Start of Block

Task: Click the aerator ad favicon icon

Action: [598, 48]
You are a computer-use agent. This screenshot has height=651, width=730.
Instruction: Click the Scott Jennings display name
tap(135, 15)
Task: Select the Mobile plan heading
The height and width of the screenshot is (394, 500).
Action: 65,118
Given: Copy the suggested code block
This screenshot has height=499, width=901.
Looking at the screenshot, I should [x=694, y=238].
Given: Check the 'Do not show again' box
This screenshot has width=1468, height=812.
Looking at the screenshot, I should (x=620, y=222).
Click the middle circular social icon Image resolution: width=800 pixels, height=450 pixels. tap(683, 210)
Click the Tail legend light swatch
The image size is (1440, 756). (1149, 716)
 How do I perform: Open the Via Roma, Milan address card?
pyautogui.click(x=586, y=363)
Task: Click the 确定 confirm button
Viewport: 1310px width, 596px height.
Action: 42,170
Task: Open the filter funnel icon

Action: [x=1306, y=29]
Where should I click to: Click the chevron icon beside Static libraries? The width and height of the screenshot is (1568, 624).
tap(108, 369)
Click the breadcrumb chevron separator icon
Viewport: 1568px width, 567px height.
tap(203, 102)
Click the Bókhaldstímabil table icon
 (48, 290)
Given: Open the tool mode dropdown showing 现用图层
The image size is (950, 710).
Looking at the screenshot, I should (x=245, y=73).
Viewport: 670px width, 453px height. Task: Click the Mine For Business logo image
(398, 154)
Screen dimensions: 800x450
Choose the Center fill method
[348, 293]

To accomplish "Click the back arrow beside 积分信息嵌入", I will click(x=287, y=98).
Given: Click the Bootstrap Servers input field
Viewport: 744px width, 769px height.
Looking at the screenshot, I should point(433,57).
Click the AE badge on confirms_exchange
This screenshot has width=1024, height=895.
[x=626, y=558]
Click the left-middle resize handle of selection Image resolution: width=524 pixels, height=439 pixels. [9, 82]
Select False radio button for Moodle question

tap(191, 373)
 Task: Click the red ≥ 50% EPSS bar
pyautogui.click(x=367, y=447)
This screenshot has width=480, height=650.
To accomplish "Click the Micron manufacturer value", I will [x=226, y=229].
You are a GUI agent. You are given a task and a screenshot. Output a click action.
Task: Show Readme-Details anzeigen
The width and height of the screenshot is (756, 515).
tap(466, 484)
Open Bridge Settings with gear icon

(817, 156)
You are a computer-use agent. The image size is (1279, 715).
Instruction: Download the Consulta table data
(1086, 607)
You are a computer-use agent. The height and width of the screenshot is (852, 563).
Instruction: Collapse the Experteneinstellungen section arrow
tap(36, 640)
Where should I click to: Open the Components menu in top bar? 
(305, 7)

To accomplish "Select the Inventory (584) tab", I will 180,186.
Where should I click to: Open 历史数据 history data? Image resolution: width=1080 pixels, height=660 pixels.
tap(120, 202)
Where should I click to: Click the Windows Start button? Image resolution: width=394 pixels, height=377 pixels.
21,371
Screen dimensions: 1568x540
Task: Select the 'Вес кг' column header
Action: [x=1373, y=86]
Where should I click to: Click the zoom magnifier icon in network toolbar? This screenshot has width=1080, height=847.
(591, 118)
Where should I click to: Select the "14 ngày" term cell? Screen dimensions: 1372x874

End of Block

Problem statement:
Among the records above, find the lines that contain "will" and copy every one.

Result of this task:
To accomplish "Click the back arrow beside 积分信息嵌入", I will click(x=287, y=98).
To accomplish "Click the Micron manufacturer value", I will [x=226, y=229].
To accomplish "Select the Inventory (584) tab", I will 180,186.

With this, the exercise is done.